Problems to solve:
1. What two main misconceptions about Public Relations does the text on common PR misbeliefs identify?
2. List everything that, according to the text on common PR misbeliefs, PR has become crucial to the success of.
3. Rewrite the text on common PR misbeliefs from "PR has definitely" up to and including "work in PR.", replacing "crucial" with "vital".

Selected extract:

-.-.-

Common PR Misbeliefs


PR has definitely come a long way since its “birth” by the likes of Ivy Lee and Edward Bernays. It has become so crucial to the success of any business, campaign, brands, and people.

However, being important does not mean that it is properly understood or practiced correctly. The two main misconceptions that surround Public Relations are that PR is free, and that literally anyone can work in PR.

With regards to the first misconception, it is the main reason why not much attention and not sufficient funds and budgets are allocated for PR departments and their activities. Since senior management view PR as a complimentary activity, they expect that there are costs whatsoever incurred, which adversely affects the whole PR department, and frustrates PR professionals. When allocating budgets, PR should be taken into consideration just like other departments, in order for the department to be able to perform their tasks and achieve their objectives and KPO’s.

As for the belief that anyone can work in PR, of course we are not saying that you have to be born with a label stamped on your head that you are a PR person, but you cannot just hire anyone and expect them to execute PR related tasks just like that. Unfortunately, even PR “professionals” and so-called PR “consultancies” do that. They believe that after a few days of training, an employee can become a PR professional practitioner. This is very dangerous and unfortunately does not improve the reputation of PR in general in the region. Same as a hospital should hire a doctor with a proper medical degree and an impressive background, experience, and qualifications, the exact same thing should be applied when hiring a PR professional. Rome was not built in a day, and PR cannot be learned in a day either.

-.-.-

(Screenshot grounding data)
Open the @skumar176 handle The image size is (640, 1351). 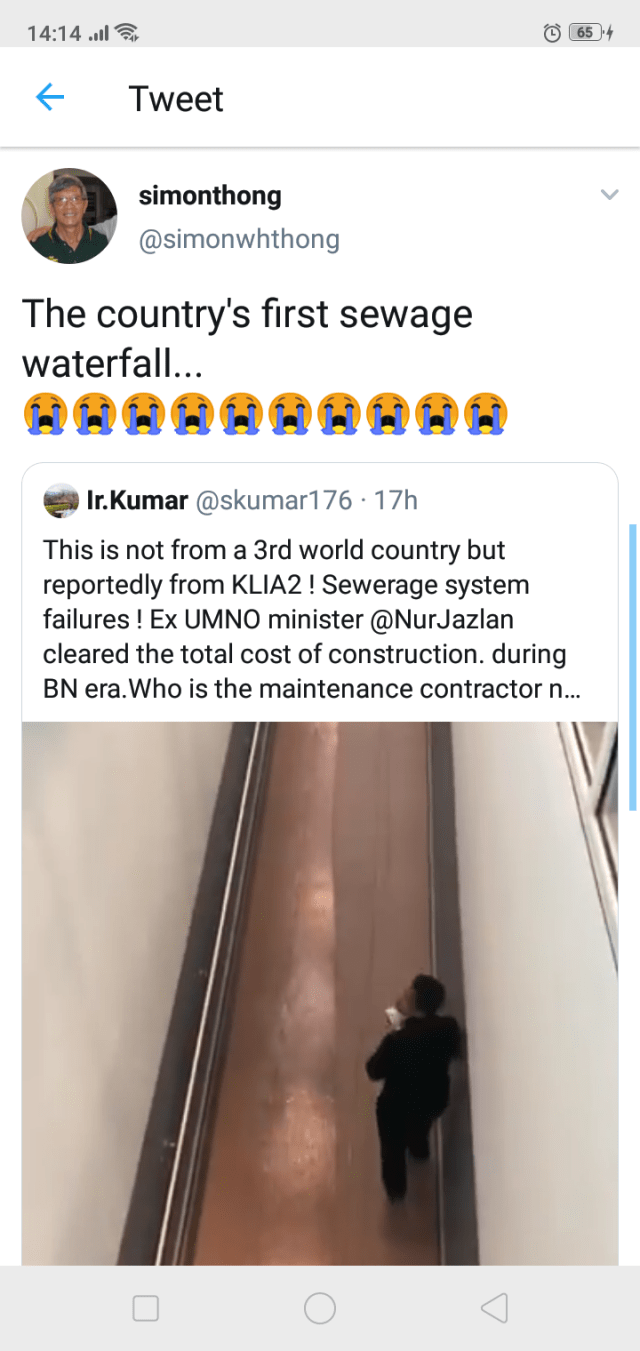pyautogui.click(x=273, y=501)
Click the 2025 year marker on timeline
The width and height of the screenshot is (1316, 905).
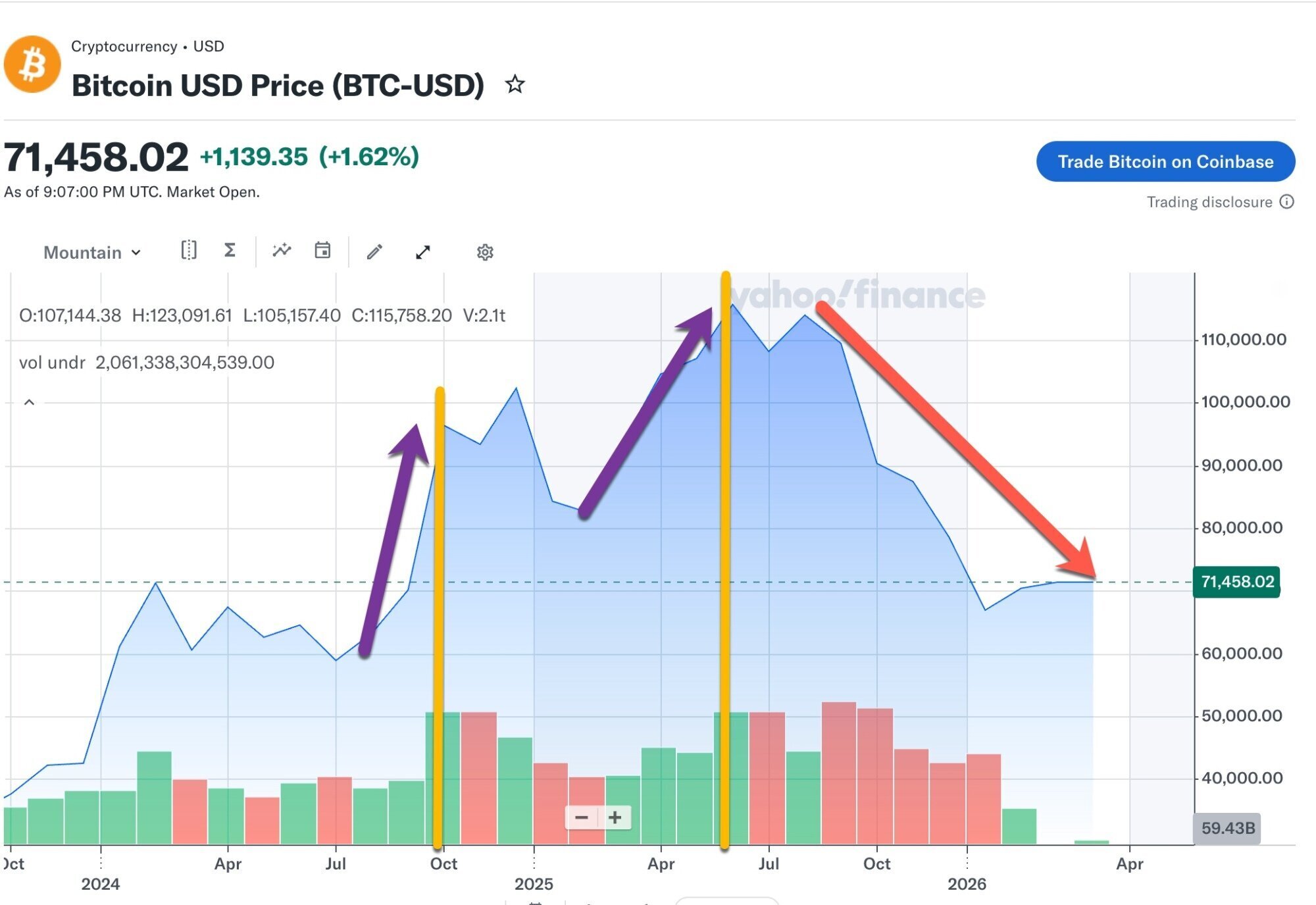point(534,884)
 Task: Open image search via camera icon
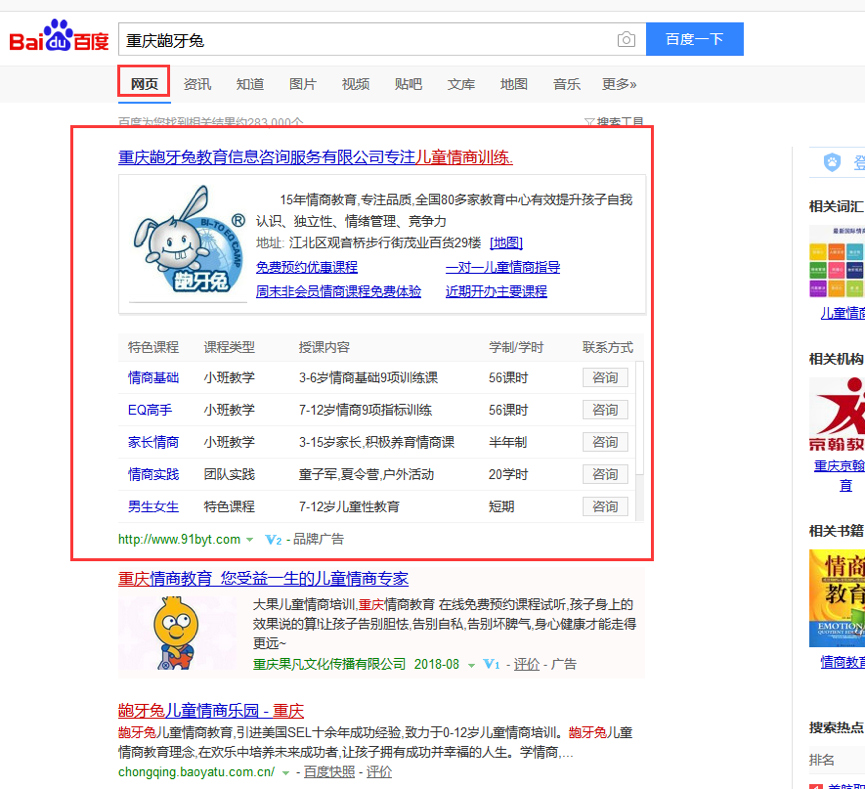coord(626,40)
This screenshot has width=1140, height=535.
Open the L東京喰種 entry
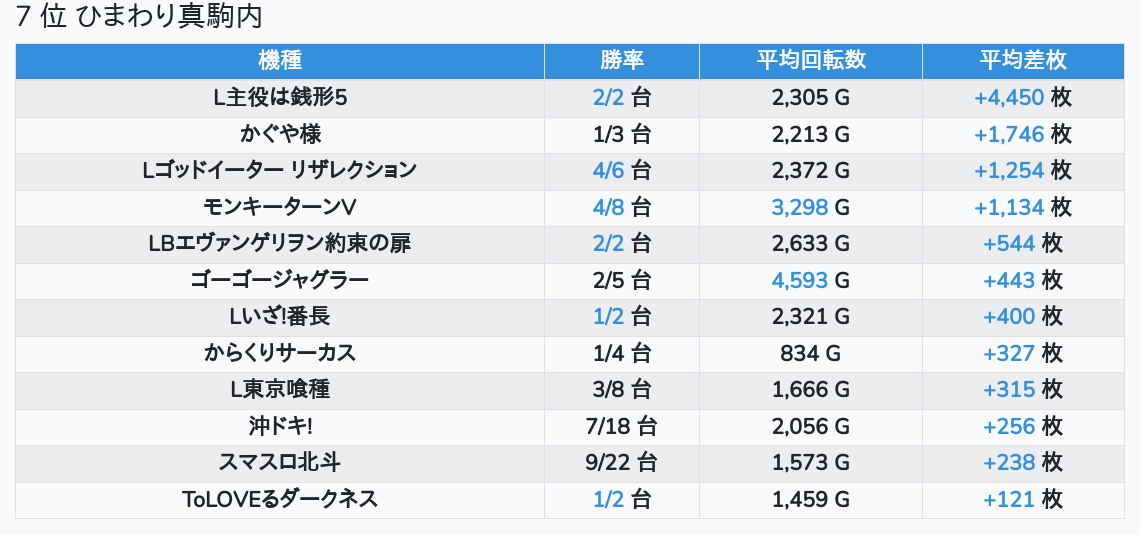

-.-.-

Answers:
1. That PR is free, and that literally anyone can work in PR.

2. Any business, campaigns, brands, and people

3.
PR has definitely come a long way since its “birth” by the likes of Ivy Lee and Edward Bernays. It has become so vital to the success of any business, campaign, brands, and people.

However, being important does not mean that it is properly understood or practiced correctly. The two main misconceptions that surround Public Relations are that PR is free, and that literally anyone can work in PR.